5075. — À M.  DEBRUS[2].
Mardi soir.

Qu’importe, monsieur, qu’un Anglais parle ou ne parle pas au roi d’un jugement inique d’un parlement français ? Soyez persuadé qu’on ne parle pas au roi si aisément, et que d’ailleurs Sa Majesté est l’homme du royaume qui influe le moins sur cette affaire ; il ne s’en mêle ni ne s’en mêlera ; il laissera agir la commission du conseil, et dira seulement un mot comme les autres. Nous dépendons absolument des juges, et nous les aurons pour nous, soyez-en sûr.

C’est alors que tout retentira auprès du roi de ce qu’on doit à l’innocence persécutée. Je vous dirai plus : cette affaire est très-capable de faire obtenir à vous autres huguenots une tolérance que vous n’avez point eue depuis la révocation de l’édit de Nantes. Je sais bien que vous serez damnés dans l’autre monde, mais il n’est pas juste que vous soyez persécutés dans celui-ci.


5076. — À M.  LE MARQUIS ALBERGATI CAPACELLI.
À Ferney, 27 octobre.

Je craindrais, monsieur, de vous écrire de l’autre monde, si je différais plus longtemps. La journée n’a que vingt-quatre heures ; j’en souffre dix-huit, et je ne me porte pas trop bien pendant les six autres, malgré le docteur Tronchin et le régime le plus sévère.
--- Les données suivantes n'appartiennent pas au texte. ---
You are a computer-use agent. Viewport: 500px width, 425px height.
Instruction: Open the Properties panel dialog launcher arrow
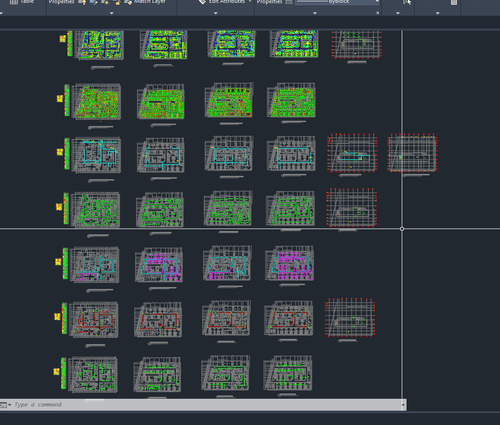click(378, 13)
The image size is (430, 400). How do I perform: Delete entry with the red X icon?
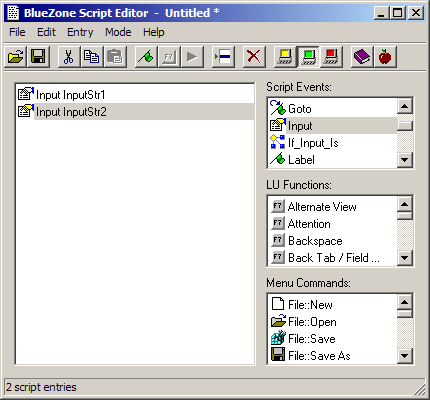coord(254,57)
Je fais comme les anciens Romains, qui donnèrent la comédie pour guérir de la peste[3]. Mais apparemment que les spectacles ne sont bons que contre la peste, et ne valent rien contre l’accablement d’un homme de soixante et neuf ans : aussi tout mon plaisir se bornera à jouir de celui des autres. J’ai pourtant fait un effort pour écrire deux lettres à notre cher ami M. Goldoni. Je ne sais où le prendre, je ne sais où il loge à Paris ; il ne

  1. La première partie de l’Histoire de Russie sous Pierre le Grand avait paru en 1759 ; la seconde ne vit le jour qu’en 1763.
  2. Éditeur, A. Coquerel.
  3. Voyez Tite-Live, VII, ii.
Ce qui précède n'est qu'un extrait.